● **Records supplied**
────────────────────────────────────────
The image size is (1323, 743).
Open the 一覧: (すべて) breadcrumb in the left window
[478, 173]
────────────────────────────────────────
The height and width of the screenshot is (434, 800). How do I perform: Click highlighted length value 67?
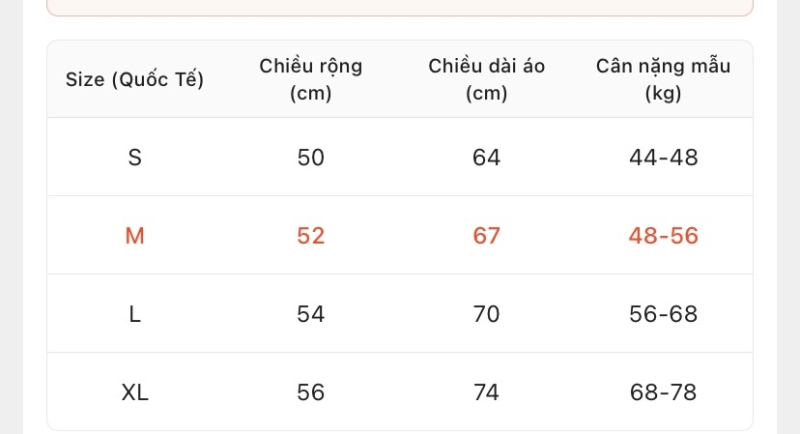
────────────────────────────────────────
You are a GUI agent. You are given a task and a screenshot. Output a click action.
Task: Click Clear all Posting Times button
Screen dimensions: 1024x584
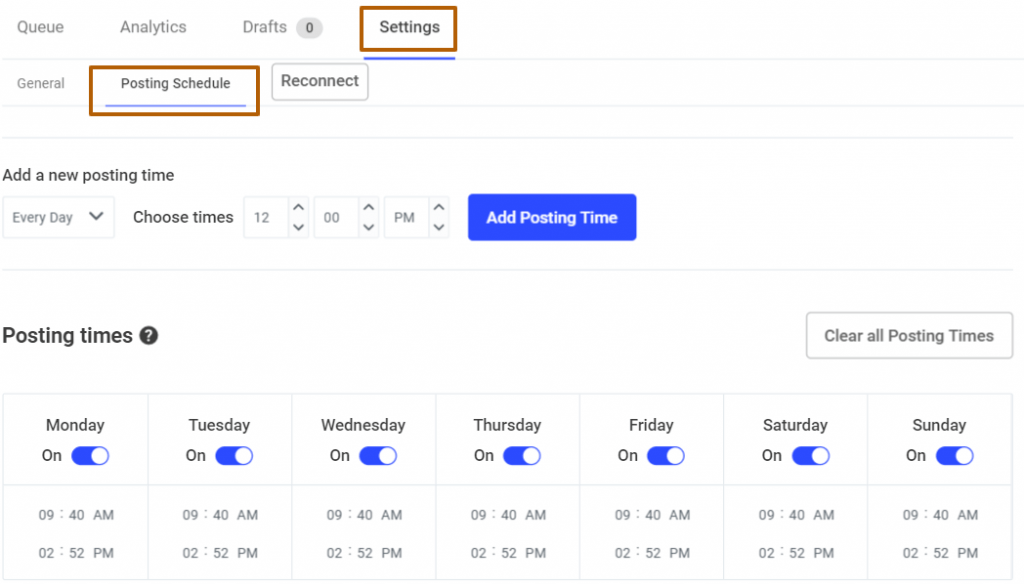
────────────────────────────────────────
Format the part that opens with the line containing "You are a GUI" and closes with the line containing "Screen dimensions: 1024x584" as a JSON list of strings, one string per line, with blank lines left out.

[
  "You are a GUI agent. You are given a task and a screenshot. Output a click action.",
  "Task: Click Clear all Posting Times button",
  "Screen dimensions: 1024x584"
]